The Brandeis University story has been gathering steam in the last few days, appearing for a time late last night as the lead story on the NY Times website, photo and all. As noted earlier this week (as an update to When Museums Sell Art) the university decided to close the Rose Art Museum and sell all of the works therein. Within hours of the announcement, petitions appeared online and blogs began to call for action. The Rose Art Museum is known for its collection, a tight survey of American contemporary art. Much of the museum’s artwork was purchased during the relatively early years of big-name artists when the work was relatively cheap. It appears that the trustees did not foresee the public reaction to the radical act of closing an entire institution and splitting up a notable collection of cultural objects.

A brief flashback to New York’s Guiliani administration…In 1999 the Brooklyn Museum, now rather famously, hosted the Sensation exhibit from the Saatchi Collection which included Chris Ofili’s Madonna image.

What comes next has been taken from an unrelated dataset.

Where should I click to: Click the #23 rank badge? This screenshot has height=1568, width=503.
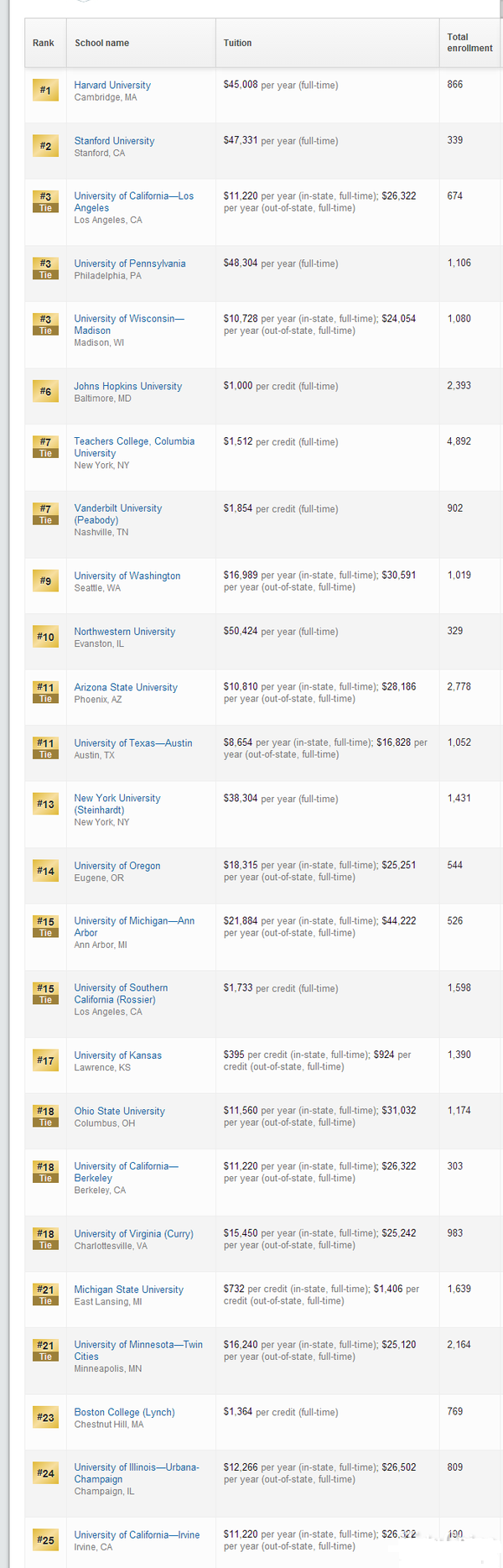pyautogui.click(x=45, y=1417)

Ofili’s artwork incorporated elephant dung, which in the artist’s perspective was a signifier of esteem, rather than disparagement of the primary subject matter. But that is really besides the point. Then mayor Guiliani, apparently because of lack of knowledge about the specific artwork, general ignorance about art, arrogance, or all of the above, perhaps along with political motivations, sought to remove Ofili’s work from view. The museum refused. Guiliani cut off government funding and cancelled the museum’s lease as retribution. (Funding was later restored by the courts and the lease was not cancelled).

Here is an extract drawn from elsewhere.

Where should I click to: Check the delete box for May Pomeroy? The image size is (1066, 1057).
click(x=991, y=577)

In the context of the mayor’s involvement, this attempted action could be seen as a government intrusion into free speech, but besides that issue, art was an easy target. Perhaps he was bolstered by the reduction of NEA funding subsequent to political attacks on the agency based upon the alleged offensiveness or obscenity of the artwork made by artists that received its (nondiscriminatory) funding. From the perspective of artists, the NEA has never fully recovered as the beneficial organization that it once was.

However, the artists and art patrons of New York did not go quietly and the attack on the Brooklyn Museum resulted in an outpouring of speech and action in defense of the museum. Prior to the incident the Brooklyn Museum was not particularly known as the most challenging or eminent of New York’s art museums. Guiliani was not successful and the museum’s reputation and status was ultimately burnished by the attention (and the subsequent settlement). It didn’t, however, stop Guiliani from trying the same move, also unsuccessful, on Renée Cox’ Yo Mama’s Last Supper at the same institution.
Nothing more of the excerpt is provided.